## Exercise directions:
Reproduce the lines of the records below, starting at the line containing "The height and width of the screenshot is (284, 504)." and ending after the line containing "tap(146, 222)". Include both of those lines.
— START OF Provided records —
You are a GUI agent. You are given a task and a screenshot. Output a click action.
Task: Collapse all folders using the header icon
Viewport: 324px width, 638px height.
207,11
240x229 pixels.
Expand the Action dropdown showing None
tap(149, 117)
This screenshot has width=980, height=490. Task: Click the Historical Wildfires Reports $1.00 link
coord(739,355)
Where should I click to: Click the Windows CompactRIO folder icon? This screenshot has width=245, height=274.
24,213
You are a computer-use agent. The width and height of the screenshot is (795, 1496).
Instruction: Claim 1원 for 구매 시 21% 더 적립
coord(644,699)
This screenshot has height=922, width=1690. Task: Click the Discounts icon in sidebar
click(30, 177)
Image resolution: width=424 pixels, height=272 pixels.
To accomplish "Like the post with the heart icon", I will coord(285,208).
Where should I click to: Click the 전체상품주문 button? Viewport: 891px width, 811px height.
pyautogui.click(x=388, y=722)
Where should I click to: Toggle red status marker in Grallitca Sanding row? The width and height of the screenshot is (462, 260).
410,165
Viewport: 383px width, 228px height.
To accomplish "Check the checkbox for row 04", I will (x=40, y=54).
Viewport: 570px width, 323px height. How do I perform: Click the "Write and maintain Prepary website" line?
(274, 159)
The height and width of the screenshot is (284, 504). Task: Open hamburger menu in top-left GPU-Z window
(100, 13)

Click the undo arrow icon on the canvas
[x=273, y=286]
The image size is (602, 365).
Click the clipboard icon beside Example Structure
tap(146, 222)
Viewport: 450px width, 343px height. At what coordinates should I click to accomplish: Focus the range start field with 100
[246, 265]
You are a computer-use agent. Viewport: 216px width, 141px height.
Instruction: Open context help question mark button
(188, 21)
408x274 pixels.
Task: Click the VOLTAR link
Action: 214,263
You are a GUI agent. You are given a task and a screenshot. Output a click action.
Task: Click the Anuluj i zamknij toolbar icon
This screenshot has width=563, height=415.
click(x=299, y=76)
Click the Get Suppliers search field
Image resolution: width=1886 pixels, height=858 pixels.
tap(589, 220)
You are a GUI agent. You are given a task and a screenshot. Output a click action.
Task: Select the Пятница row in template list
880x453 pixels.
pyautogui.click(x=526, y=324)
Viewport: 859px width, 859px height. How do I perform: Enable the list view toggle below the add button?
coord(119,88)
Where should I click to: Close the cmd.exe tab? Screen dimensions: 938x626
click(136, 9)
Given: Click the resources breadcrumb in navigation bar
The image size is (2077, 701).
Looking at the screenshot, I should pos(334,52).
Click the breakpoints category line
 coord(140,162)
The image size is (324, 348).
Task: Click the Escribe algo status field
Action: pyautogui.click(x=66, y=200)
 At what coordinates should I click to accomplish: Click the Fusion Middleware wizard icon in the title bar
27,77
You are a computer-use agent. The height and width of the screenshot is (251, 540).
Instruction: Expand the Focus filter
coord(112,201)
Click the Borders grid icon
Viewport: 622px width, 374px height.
— END OF Provided records —
## Exercise result:
The height and width of the screenshot is (284, 504). Task: Open hamburger menu in top-left GPU-Z window
(100, 13)

Click the undo arrow icon on the canvas
[x=273, y=286]
The image size is (602, 365).
Click the clipboard icon beside Example Structure
tap(146, 222)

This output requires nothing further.